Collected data
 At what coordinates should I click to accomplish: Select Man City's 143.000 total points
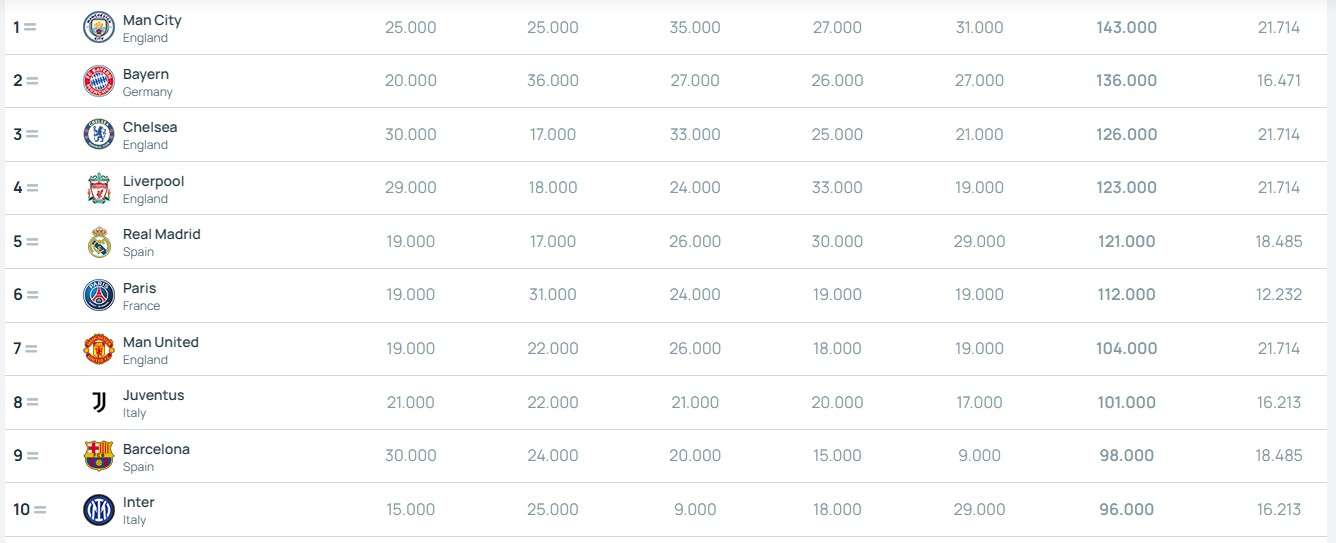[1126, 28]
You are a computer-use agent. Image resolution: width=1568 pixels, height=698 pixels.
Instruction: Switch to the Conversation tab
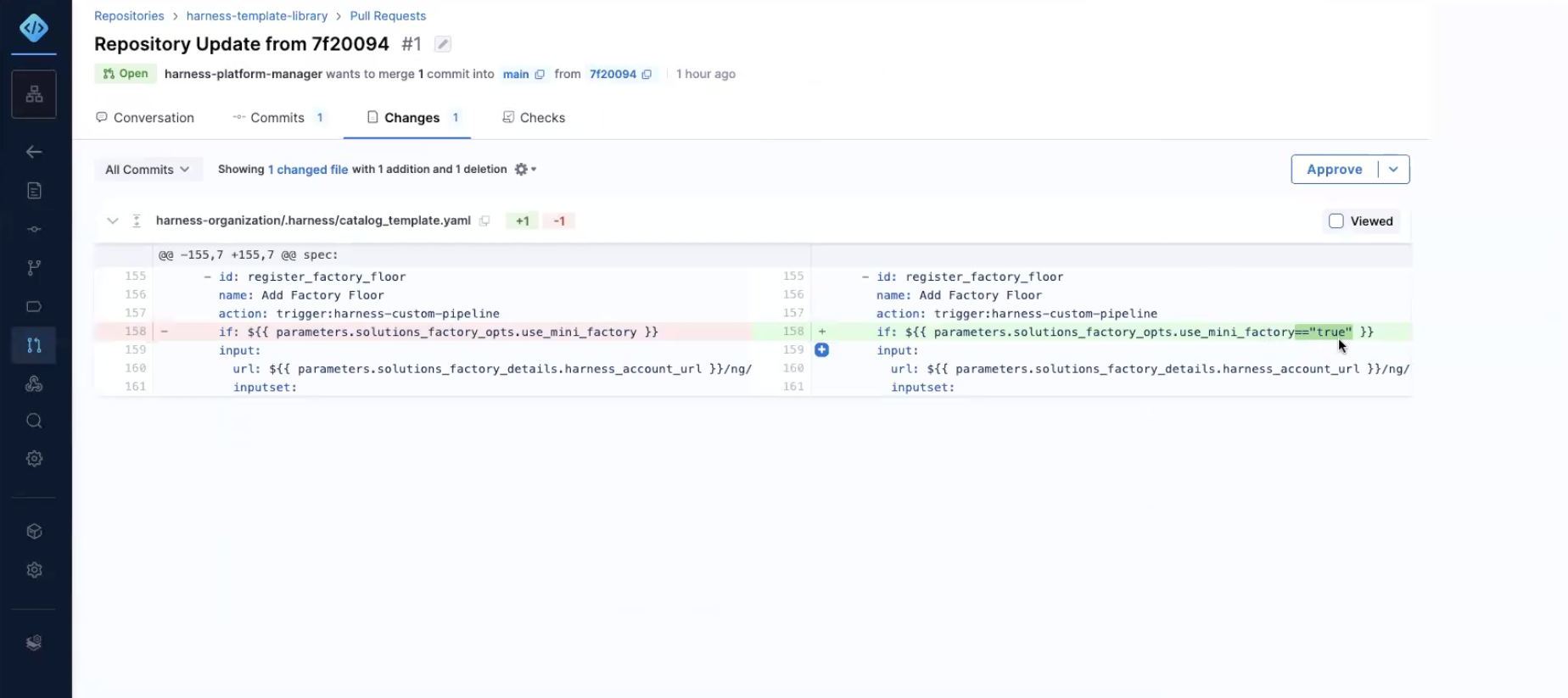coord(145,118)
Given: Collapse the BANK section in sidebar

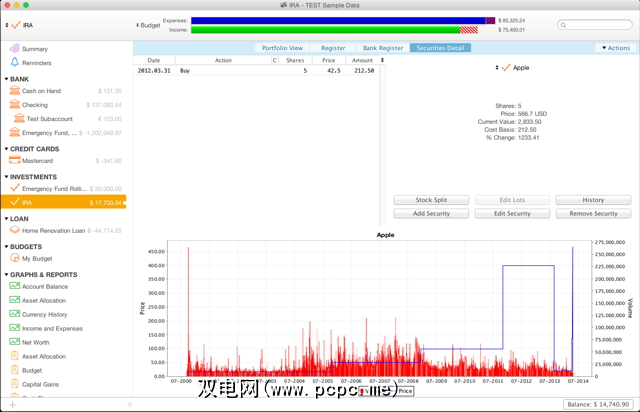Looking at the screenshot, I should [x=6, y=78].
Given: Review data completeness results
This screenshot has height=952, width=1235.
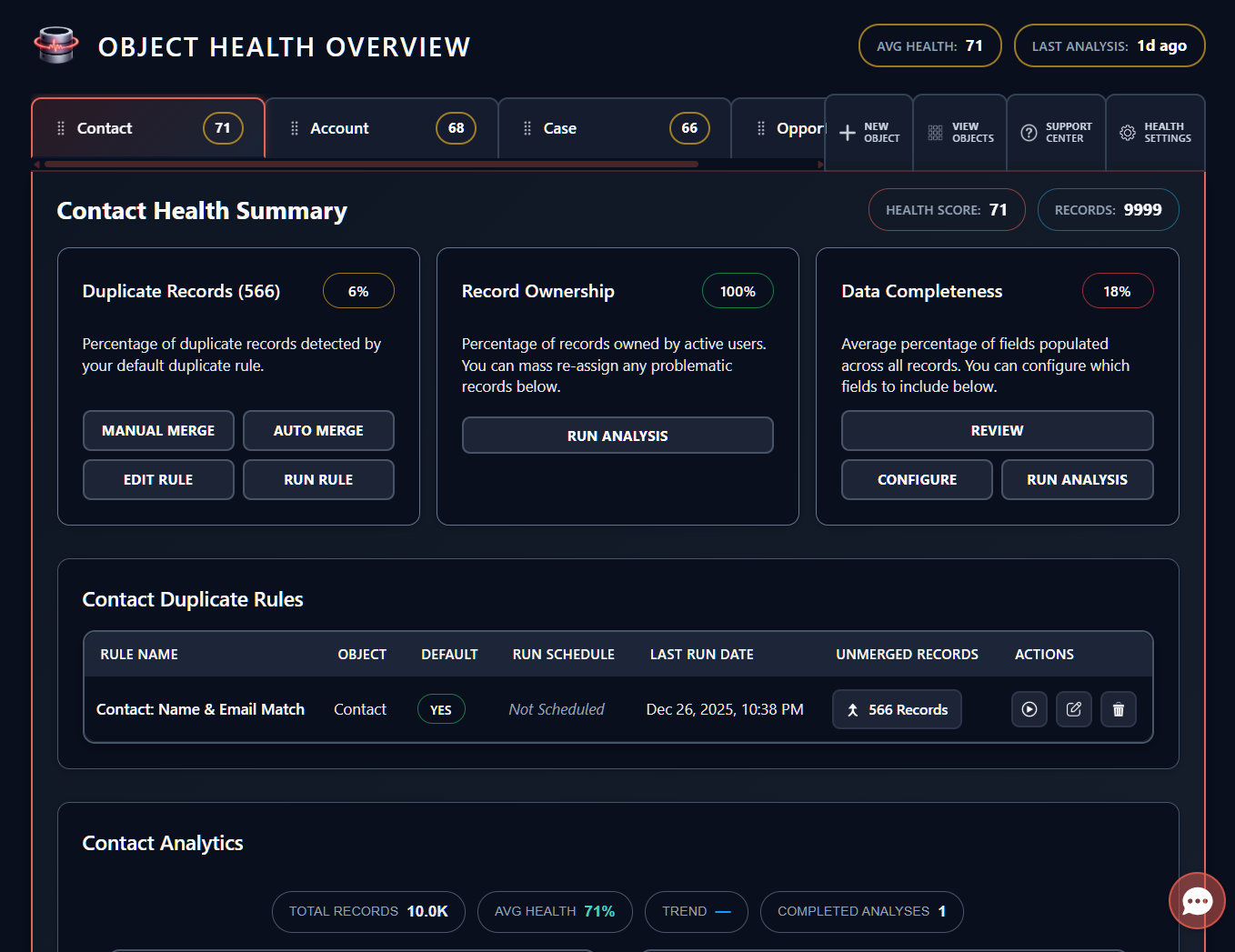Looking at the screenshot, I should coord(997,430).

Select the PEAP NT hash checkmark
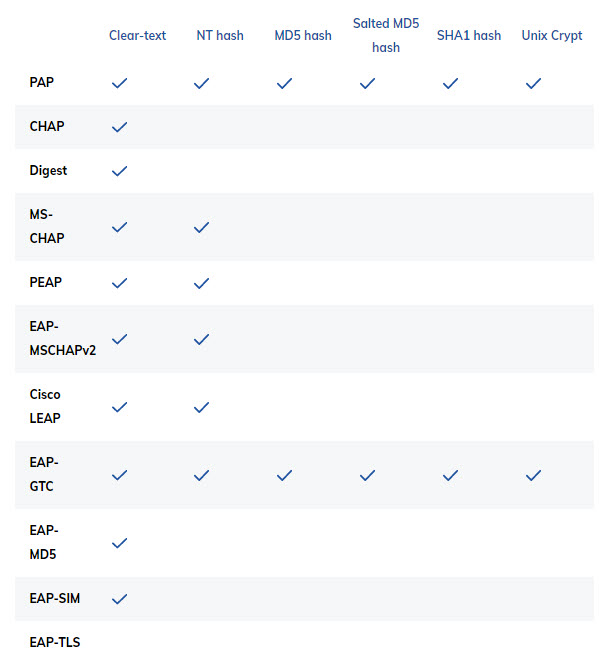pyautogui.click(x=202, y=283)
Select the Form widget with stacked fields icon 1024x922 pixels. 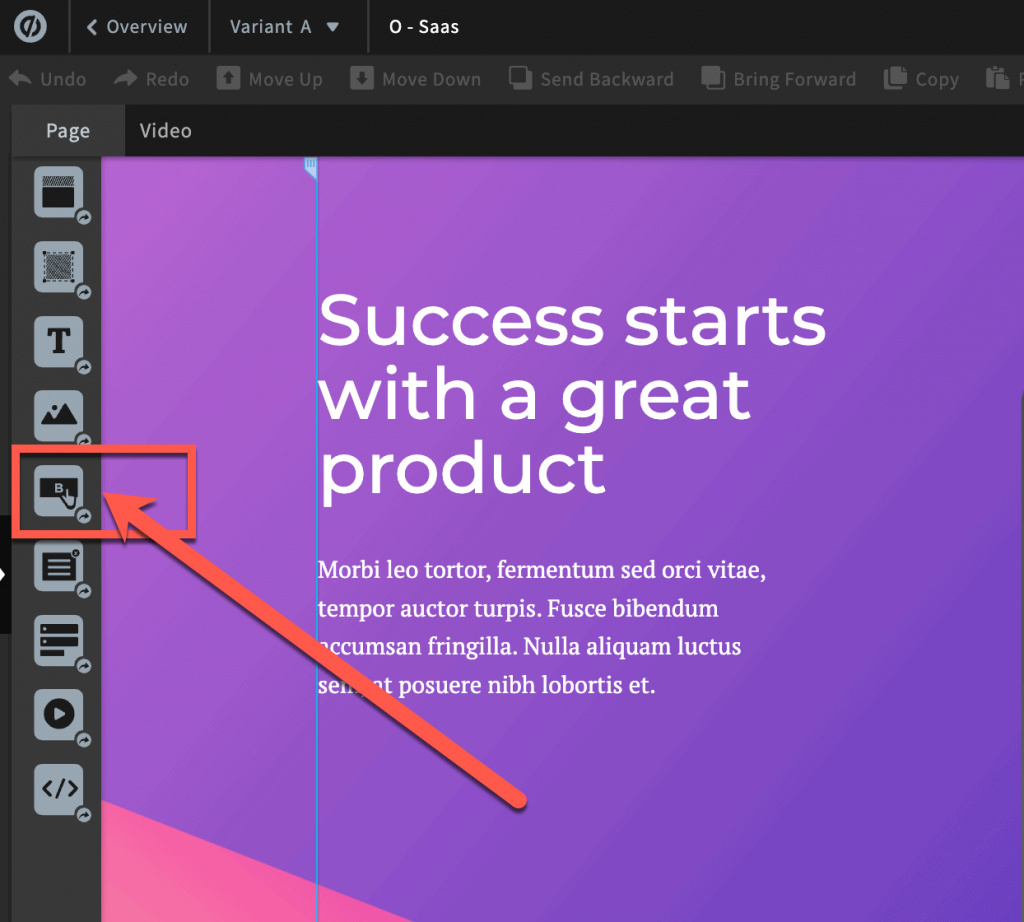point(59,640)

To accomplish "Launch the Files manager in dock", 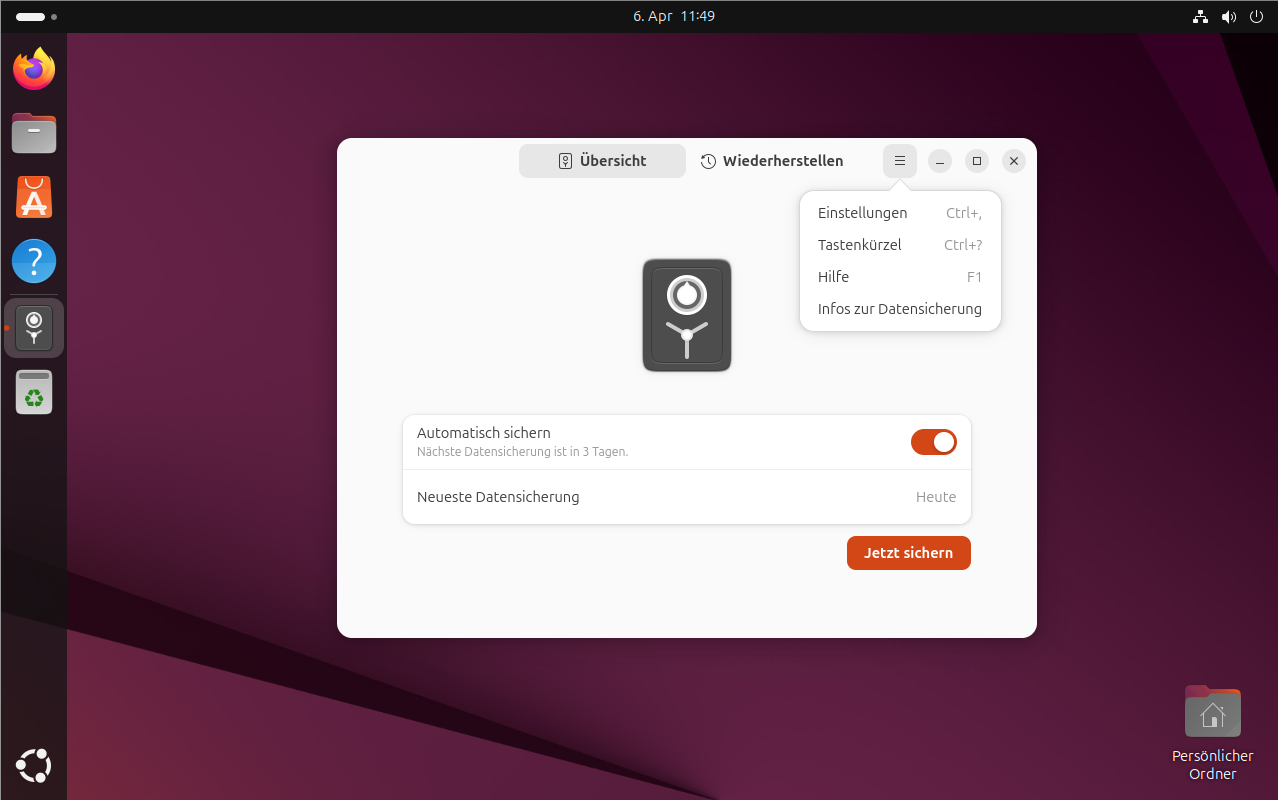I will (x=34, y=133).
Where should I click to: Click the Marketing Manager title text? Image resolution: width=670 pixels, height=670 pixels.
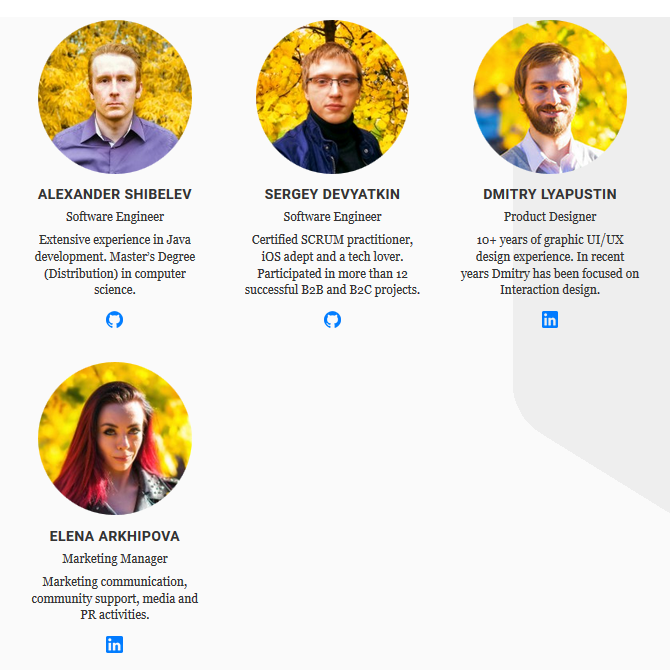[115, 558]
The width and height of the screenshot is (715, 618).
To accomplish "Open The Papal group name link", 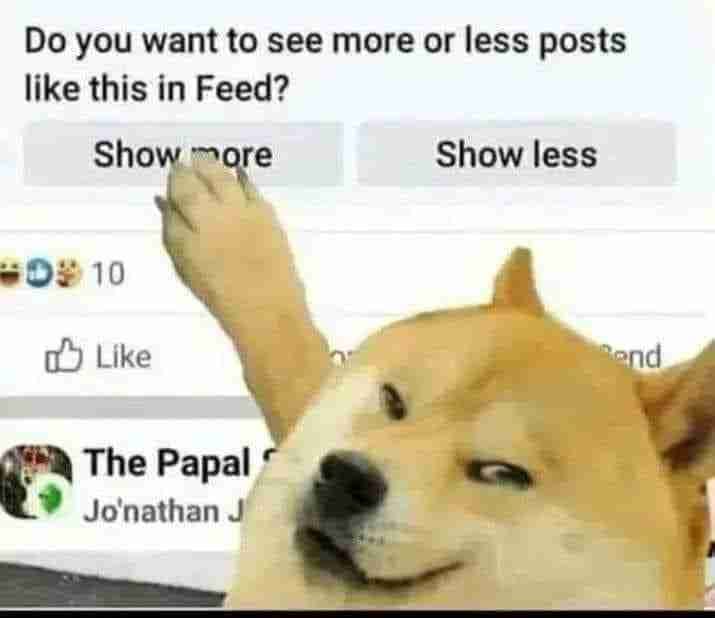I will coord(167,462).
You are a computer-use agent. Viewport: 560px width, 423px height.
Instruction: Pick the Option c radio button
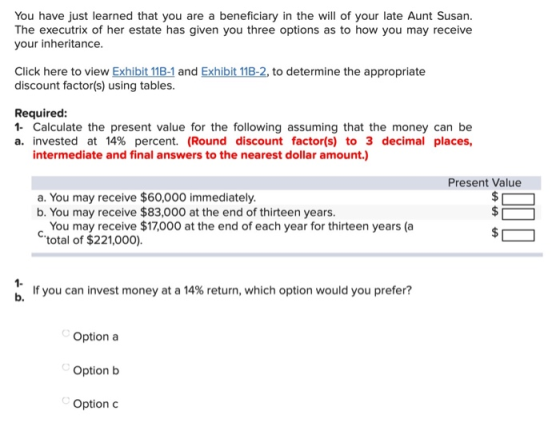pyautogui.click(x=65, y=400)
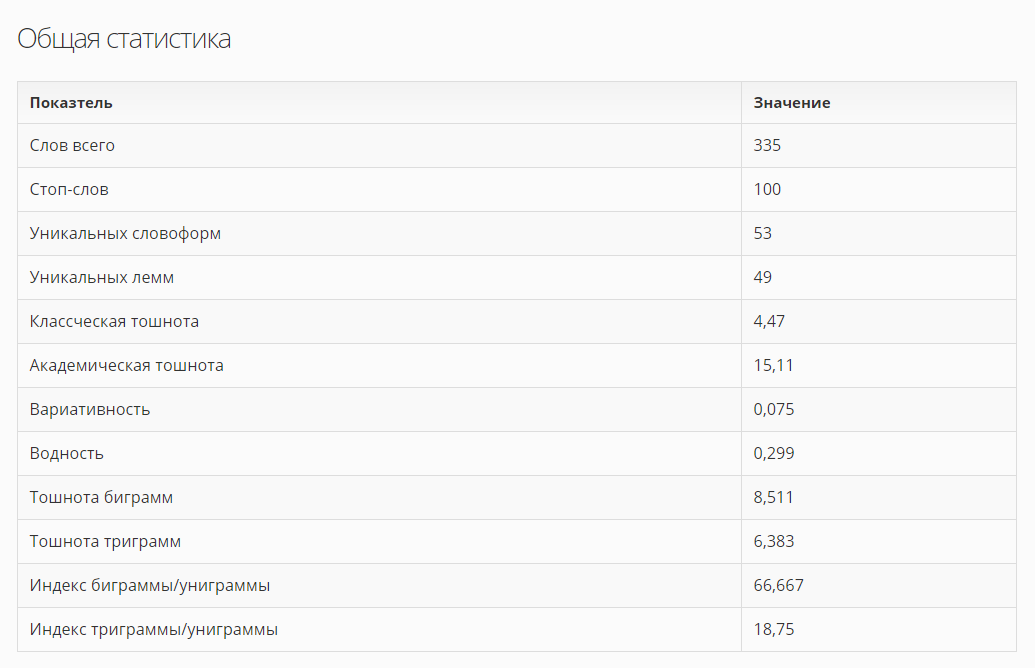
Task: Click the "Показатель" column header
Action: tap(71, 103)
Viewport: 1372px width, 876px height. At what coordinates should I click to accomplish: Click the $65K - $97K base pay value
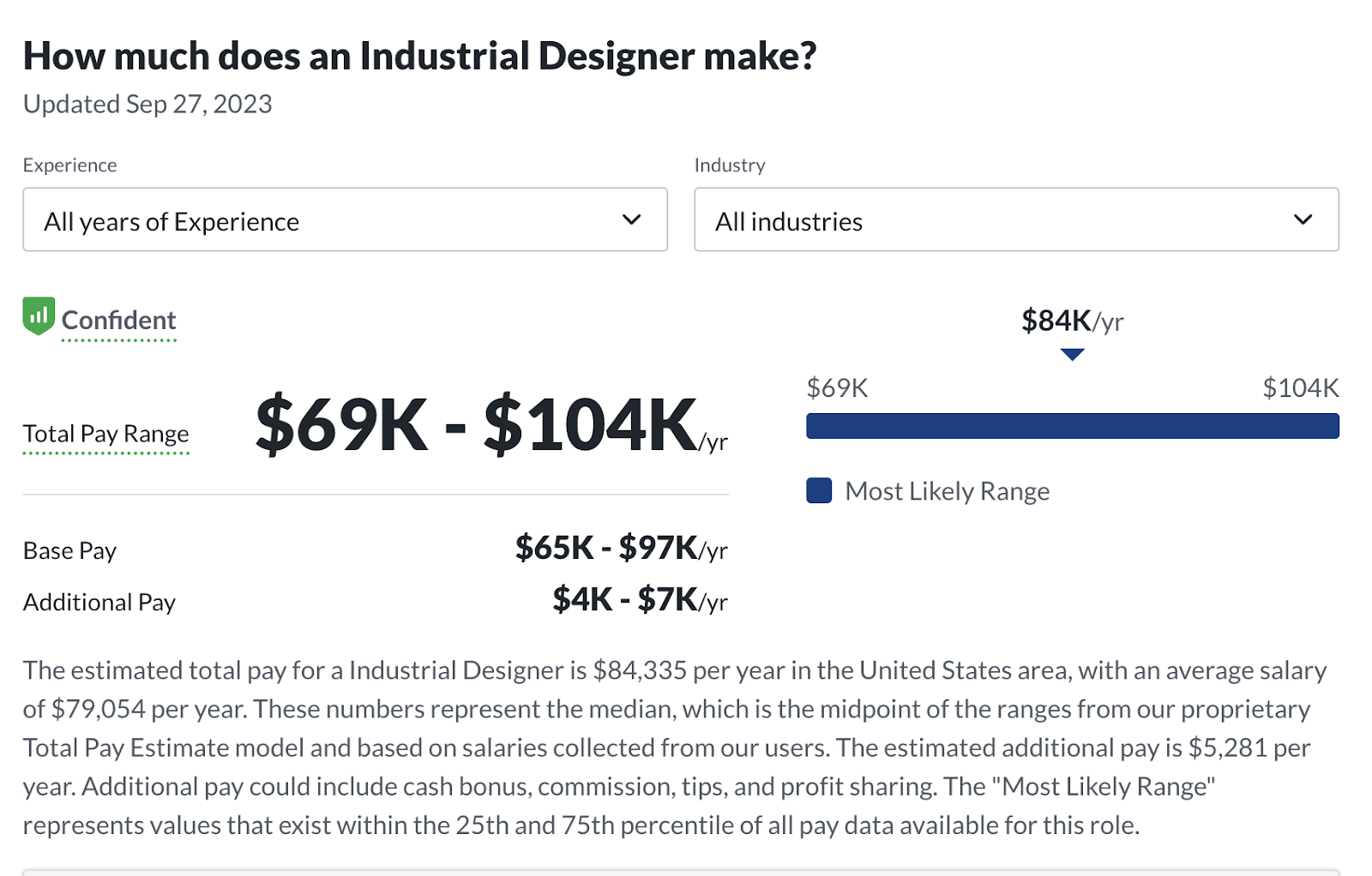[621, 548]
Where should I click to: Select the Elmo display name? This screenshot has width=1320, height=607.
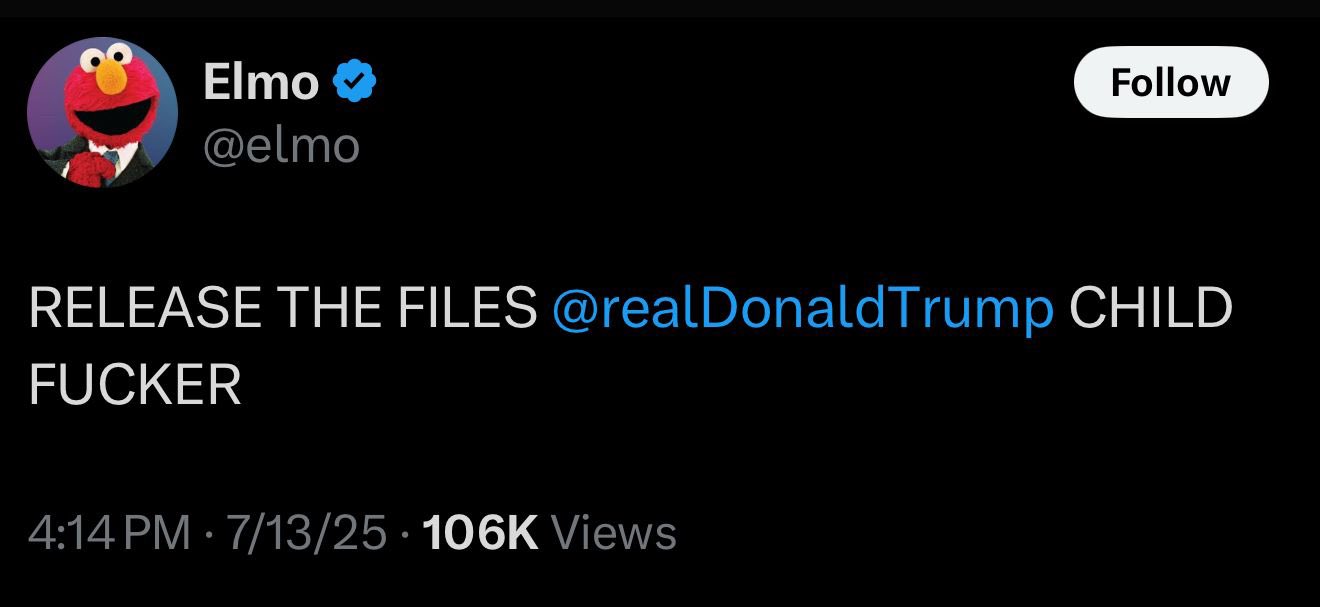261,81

Exercise directions:
Work out how many lines in the preceding data include the word "computer". State only that number.

Result of the task:
2